Selain itu, Pasal 10 Ayat 1 Peraturan Menteri Pendidikan dan Kebudayaan Republik Indonesia Nomor 154 Tahun 2014 tentang Rumpun Ilmu Pengetahuan dan Teknologi serta Gelar Lulusan Perguruan Tinggi juga menyatakan bahwa gelar diberikan kepada mahasiswa yang telah memenuhi semua persyaratan program studi dan dinyatakan lulus sesuai peraturan perundang-undangan. Penggunaan gelar oleh mereka yang belum menyelesaikan program studi merupakan bentuk pelanggaran terhadap peraturan ini dan merendahkan standar pendidikan tinggi di Indonesia.
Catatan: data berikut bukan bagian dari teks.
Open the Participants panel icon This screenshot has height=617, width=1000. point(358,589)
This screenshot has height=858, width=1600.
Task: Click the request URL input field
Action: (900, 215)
Penggunaan kata “Candidate” yang disingkat menjadi “Cand/Can” juga melanggar aturan ini, karena pada ayat 2 disebutkan bahwa gelar dari perguruan tinggi Indonesia harus menggunakan bahasa Indonesia. “Candidate” jelas merupakan istilah dalam bahasa Inggris. Hal ini menunjukkan ketidakpatuhan terhadap peraturan yang ada dan menimbulkan kebingungan di kalangan masyarakat mengenai status akademik seseorang.
Jika penggunaan gelar “Dr (Cand)” dibiarkan, bukan tidak mungkin akan muncul gelar seperti “M (Cand)” untuk mahasiswa S-2 atau “S (Cand)” untuk mahasiswa S-1, yang akan merusak integritas pendidikan tinggi. Gelar akademik bisa dengan mudah disematkan meskipun studi belum selesai, yang pada akhirnya akan merapuhkan marwah pendidikan tinggi. Fenomena ini harus dihentikan untuk menjaga kehormatan dan kredibilitas institusi pendidikan tinggi.
Penggunaan gelar ini tidak bisa ditoleransi. Jika dibiarkan, institusi pendidikan tinggi yang seharusnya menjunjung tinggi nilai-nilai akademis akan kehilangan kehormatannya. Perguruan tinggi harus menjadi pusat riset dan pengembangan ilmu pengetahuan, bukan tempat untuk memamerkan gelar yang tidak seharusnya. Oleh karena itu, pengawasan yang ketat dan penegakan aturan yang konsisten sangat diperlukan untuk memastikan bahwa gelar akademik digunakan dengan tepat dan sesuai dengan ketentuan yang berlaku.
Dalam menghadapi tantangan ini, institusi pendidikan tinggi perlu meningkatkan kesadaran di kalangan mahasiswa dan staf akademik tentang pentingnya penggunaan gelar yang benar. Ini dapat dilakukan melalui sosialisasi peraturan dan etika akademik, serta memberikan sanksi yang tegas bagi pelanggaran yang terjadi. Selain itu, kerjasama dengan pemerintah dan badan akreditasi juga diperlukan untuk memperkuat pengawasan dan penegakan peraturan.
Dengan demikian, penting bagi semua pihak, baik mahasiswa, dosen, maupun institusi pendidikan, untuk memahami dan mematuhi aturan yang ada terkait penggunaan gelar akademik. Hanya dengan cara ini, kita dapat menjaga martabat dan integritas pendidikan tinggi di Indonesia. Hanya dengan komitmen bersama, kita dapat memastikan bahwa gelar akademik benar-benar mencerminkan prestasi dan kompetensi yang sesungguhnya, serta menjaga kepercayaan masyarakat terhadap sistem pendidikan tinggi.